8:匿名 hoge:2020/09/26(土) 16:14

あまり振動を与えないように急ぐ。先にりょーたが走っていき、医務室の準備は出来ているはず。思ったとおり医務室につく頃にはベッドと薬が用意されていた。薬は酸素マスクのような形で投与するタイプらしい。医務室の先生が手際良くつけてくれる。もう既に意識が朦朧としている彼はされるがままになっている。しばらく、苦しそうな呼吸を繰り返していた彼だったが、少しすると落ち着いてきた様だった。そのまま眠ってしまったらしく、静かな寝息が聴こえる。未だ汗の浮かぶ額を拭いてやり、布団をかける。パニックに陥ったまま寝入ったので、目覚めたときにもパニックを起こす可能性が高いらしい。りょーたがそこに残りふたりは医務室をあとにした。
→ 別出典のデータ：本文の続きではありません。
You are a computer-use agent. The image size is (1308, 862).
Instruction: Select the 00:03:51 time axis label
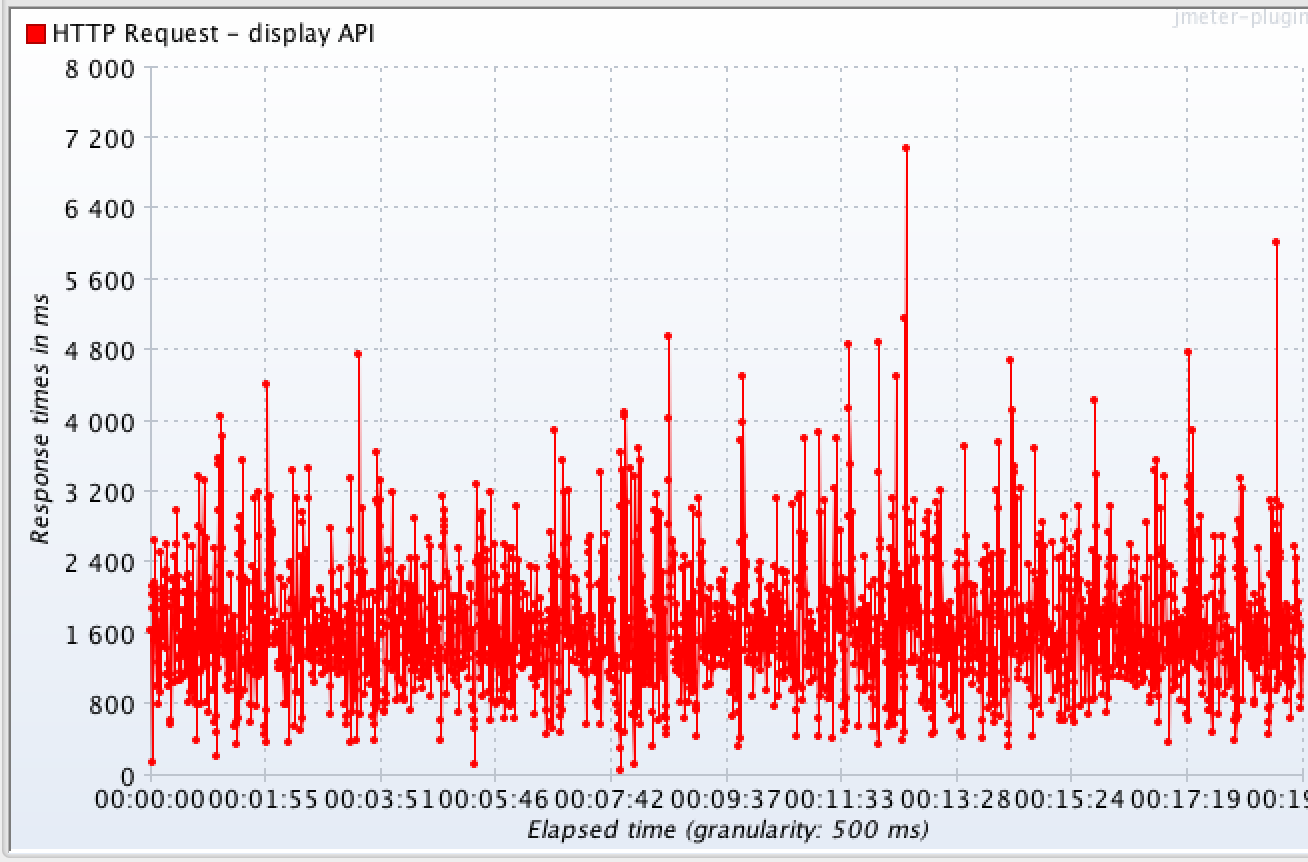pos(380,799)
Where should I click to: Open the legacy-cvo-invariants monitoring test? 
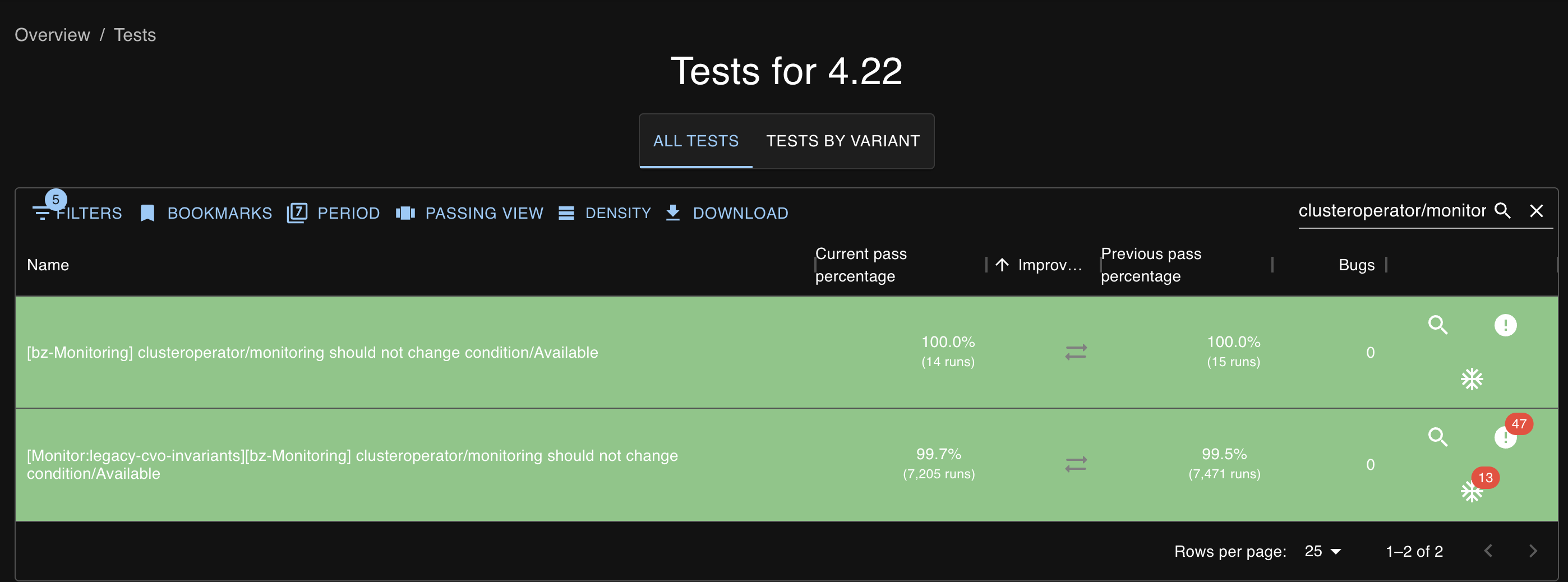click(352, 464)
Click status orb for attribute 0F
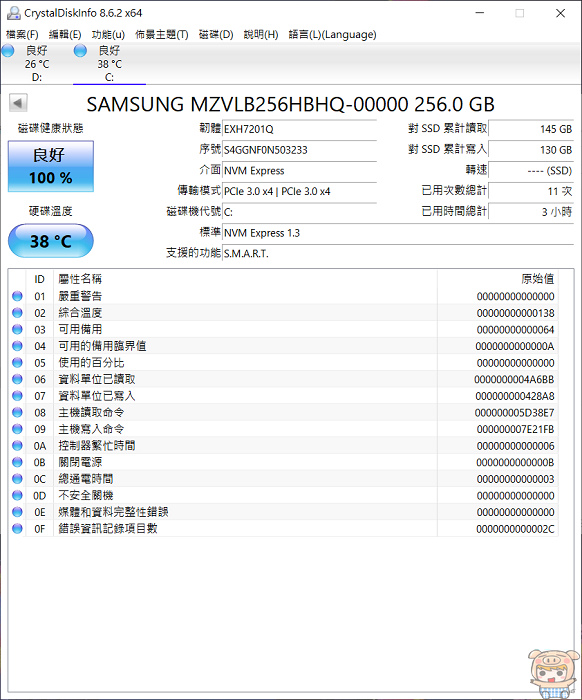This screenshot has width=582, height=700. point(17,529)
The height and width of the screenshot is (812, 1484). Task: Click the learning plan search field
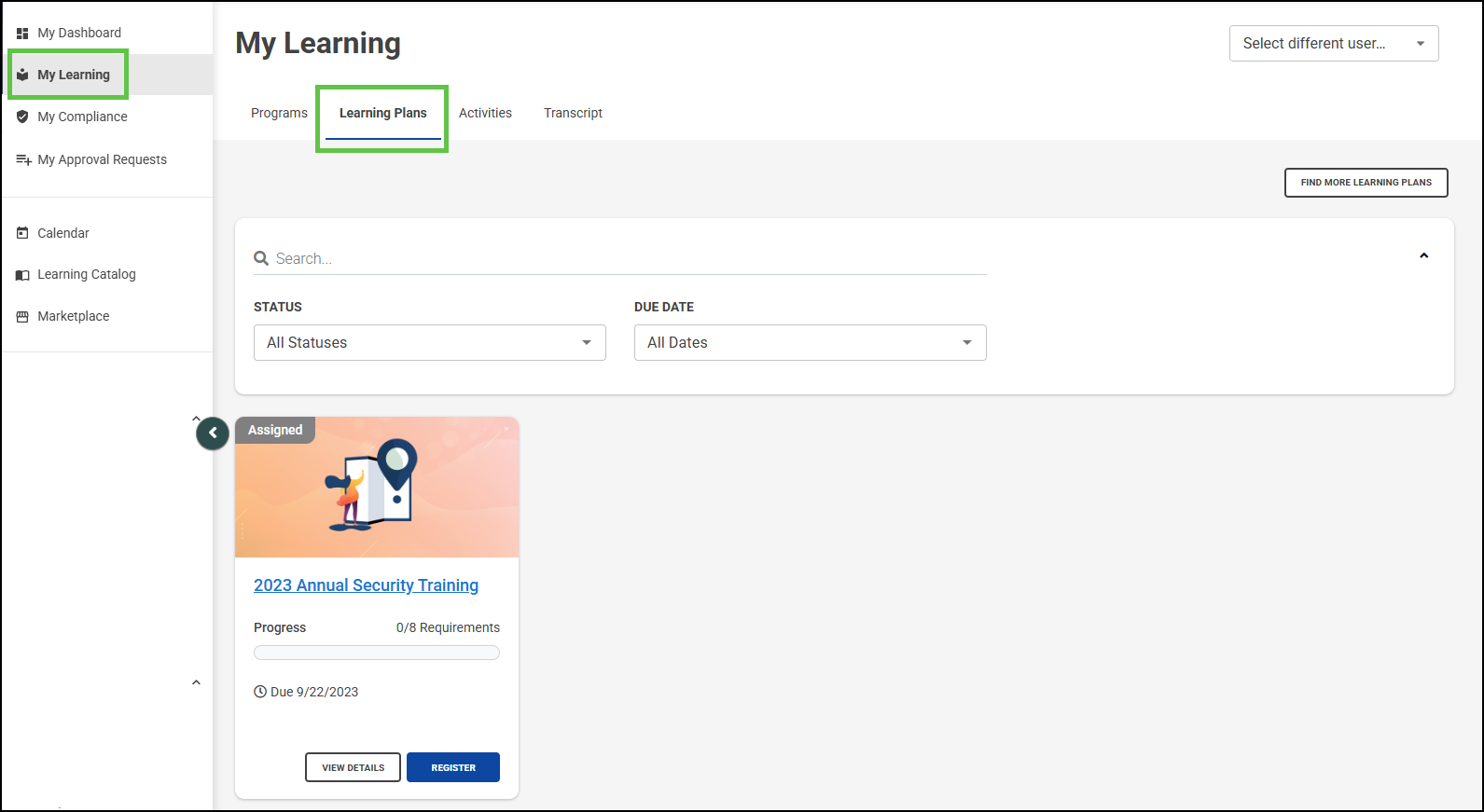(x=625, y=258)
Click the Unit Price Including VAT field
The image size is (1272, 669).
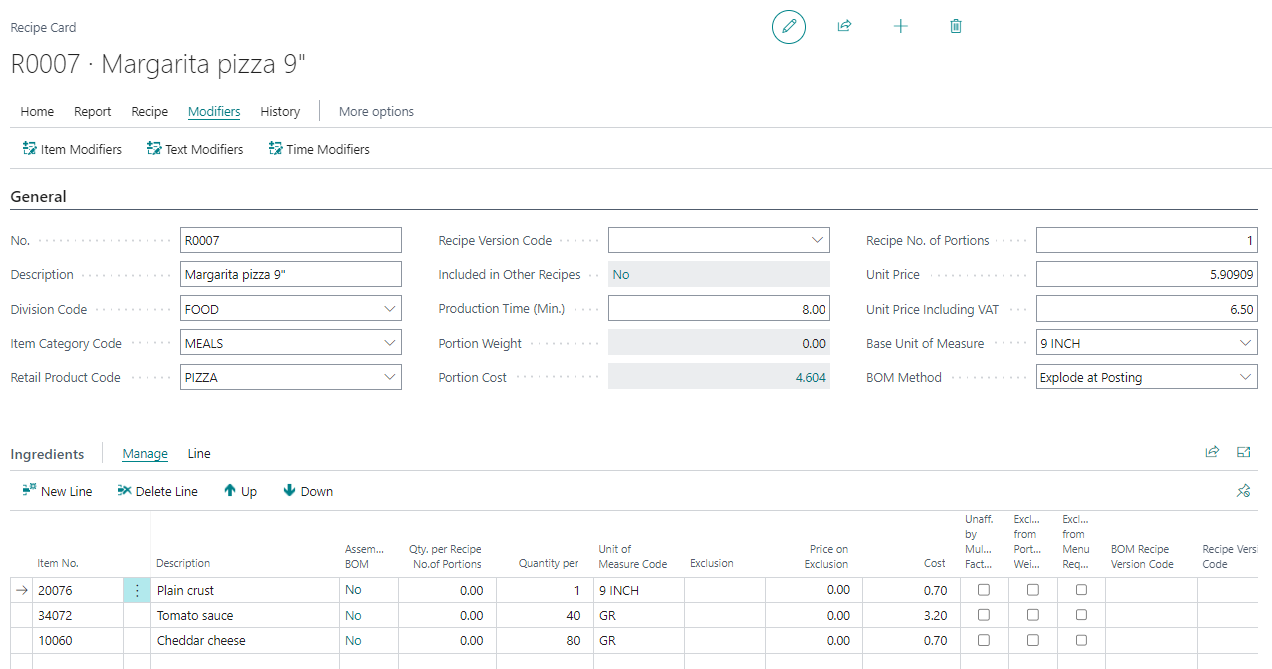click(1146, 310)
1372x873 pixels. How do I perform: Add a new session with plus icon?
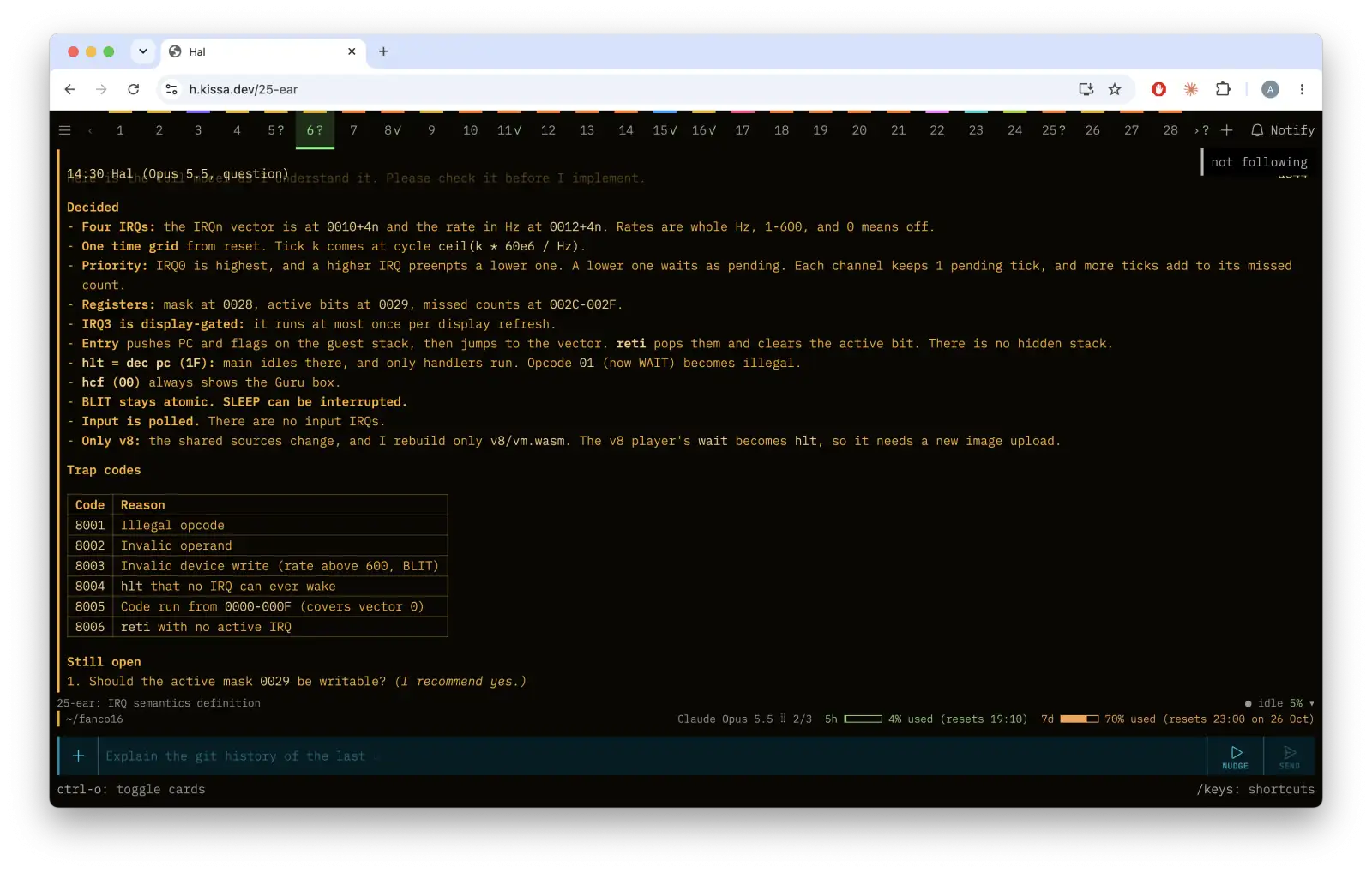click(x=1226, y=130)
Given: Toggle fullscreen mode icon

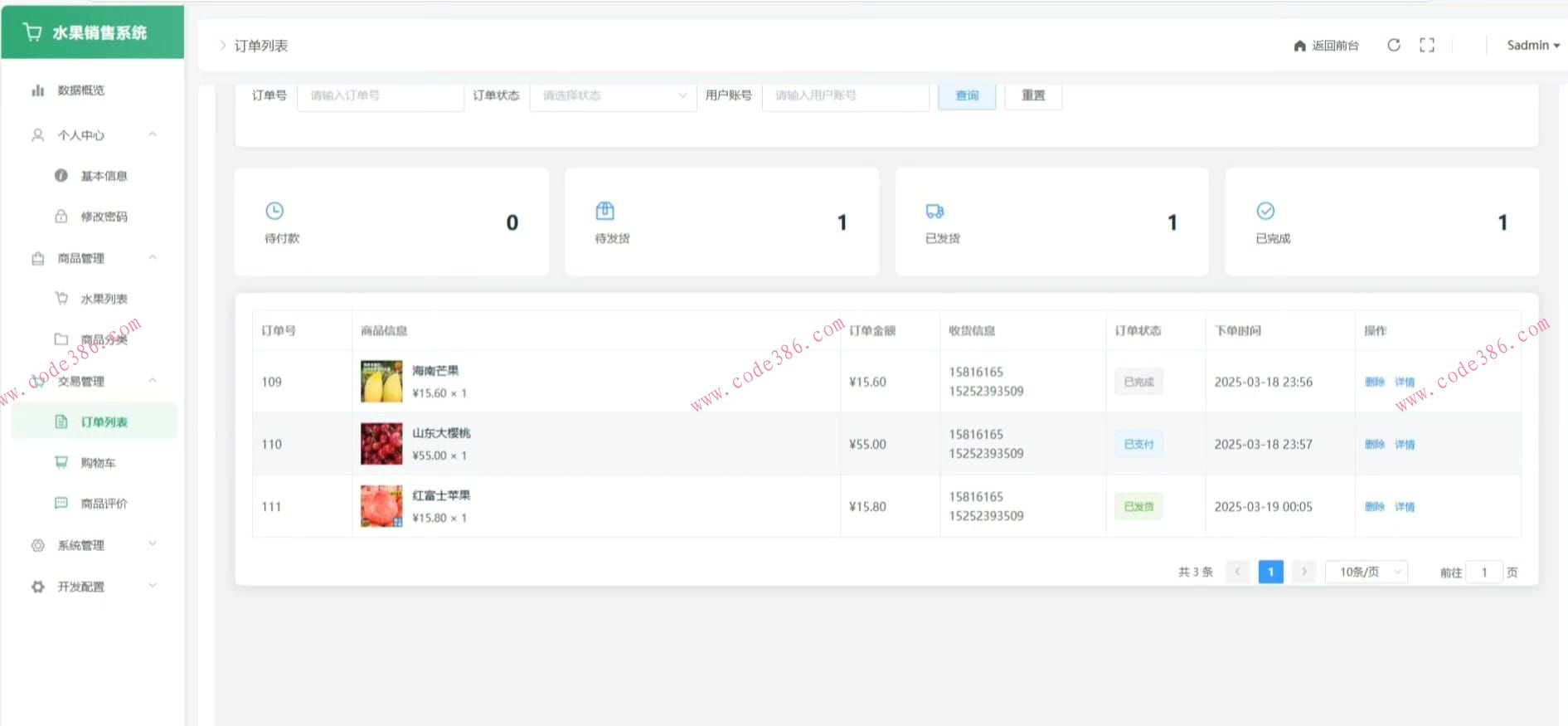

9:匿名 hoge:2020/09/26(土) 16:23

うまく呼吸が出来ず、パニックに陥ってしまい、体力を激しく消耗したらしい。全く目を覚まさなかった。穏やかに眠る彼の顔をみて、考える。あんなに苦しそうだったのに、その美しい顔には涙の筋がひとつもなかった。汗こそ沢山かいていたものの涙は流していなかった。何があったのか分からない。電話をしていて、たまたま昔の症状がぶり返したのか。海外に来て、長旅で疲れたから、と言われれば可能性はあるかもしれない。しかし、彼は幼い頃からその症状と付き合ってきたはず。これほど悪化するまで助けを呼ばない、対応しないのはおかしくないか。では電話相手に何か言われ、パニックに陥って、過呼吸、喘息を引き起こしたのか。考えにくい。彼は電話が、かかってきたとき自ら切ろうとしたが、そう申すとき、悲し気な顔をしていた気がする。思うに、母や兄弟からだったのではなかろうか。出たい気持ちは山々なのに出て良い状況ではなかったから、切ろうとした。それを知って、皆は電話を切ることをとめたのだと思う。だとしたら理由がない。謎ばかりが浮かんでくる。彼が目覚めたとき、どうすれば良い?彼は何か話してくれるのか?……かとうさんは何も知らないのか?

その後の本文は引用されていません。